### Exercise brief
Your output should be the line with "Скидки (50, 1007)" followed by every remaining line of the entries, reproduced exactly.

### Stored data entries
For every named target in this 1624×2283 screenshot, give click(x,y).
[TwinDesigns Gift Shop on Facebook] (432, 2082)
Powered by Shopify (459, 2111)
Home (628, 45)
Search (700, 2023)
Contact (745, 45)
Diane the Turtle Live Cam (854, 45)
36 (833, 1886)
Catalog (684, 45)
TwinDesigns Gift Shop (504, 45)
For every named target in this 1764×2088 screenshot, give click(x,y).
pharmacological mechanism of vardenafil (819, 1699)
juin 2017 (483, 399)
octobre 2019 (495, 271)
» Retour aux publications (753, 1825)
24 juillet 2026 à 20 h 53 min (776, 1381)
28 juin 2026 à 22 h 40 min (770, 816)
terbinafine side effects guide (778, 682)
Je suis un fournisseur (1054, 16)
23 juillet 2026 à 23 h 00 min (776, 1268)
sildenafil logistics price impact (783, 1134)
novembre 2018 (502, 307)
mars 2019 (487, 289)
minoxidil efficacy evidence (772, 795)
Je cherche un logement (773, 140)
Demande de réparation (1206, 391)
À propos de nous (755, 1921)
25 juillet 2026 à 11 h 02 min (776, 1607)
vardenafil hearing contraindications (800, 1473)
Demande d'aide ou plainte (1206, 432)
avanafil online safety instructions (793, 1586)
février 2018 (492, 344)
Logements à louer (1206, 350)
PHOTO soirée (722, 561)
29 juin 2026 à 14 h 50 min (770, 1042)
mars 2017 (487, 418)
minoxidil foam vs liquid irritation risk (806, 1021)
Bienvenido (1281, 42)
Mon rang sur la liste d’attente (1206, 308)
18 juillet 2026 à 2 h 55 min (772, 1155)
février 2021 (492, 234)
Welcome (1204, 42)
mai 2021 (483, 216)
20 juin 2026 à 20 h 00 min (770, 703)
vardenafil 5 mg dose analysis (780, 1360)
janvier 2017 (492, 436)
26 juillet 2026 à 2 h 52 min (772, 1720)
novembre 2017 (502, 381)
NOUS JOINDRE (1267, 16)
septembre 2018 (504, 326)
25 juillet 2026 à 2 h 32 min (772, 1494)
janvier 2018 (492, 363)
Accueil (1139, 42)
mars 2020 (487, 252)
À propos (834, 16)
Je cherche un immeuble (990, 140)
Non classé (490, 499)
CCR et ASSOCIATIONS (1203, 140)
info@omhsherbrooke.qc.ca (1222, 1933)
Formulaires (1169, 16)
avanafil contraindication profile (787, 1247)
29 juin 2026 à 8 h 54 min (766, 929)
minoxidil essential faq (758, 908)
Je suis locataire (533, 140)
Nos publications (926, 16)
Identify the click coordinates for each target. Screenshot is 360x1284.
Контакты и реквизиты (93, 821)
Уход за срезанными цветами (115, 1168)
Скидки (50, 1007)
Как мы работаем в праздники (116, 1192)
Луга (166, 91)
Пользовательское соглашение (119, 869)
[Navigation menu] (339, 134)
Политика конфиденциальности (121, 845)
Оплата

### Expected output
Скидки (50, 1007)
Как мы работаем в праздники (116, 1192)
Луга (166, 91)
Пользовательское соглашение (119, 869)
[Navigation menu] (339, 134)
Политика конфиденциальности (121, 845)
Оплата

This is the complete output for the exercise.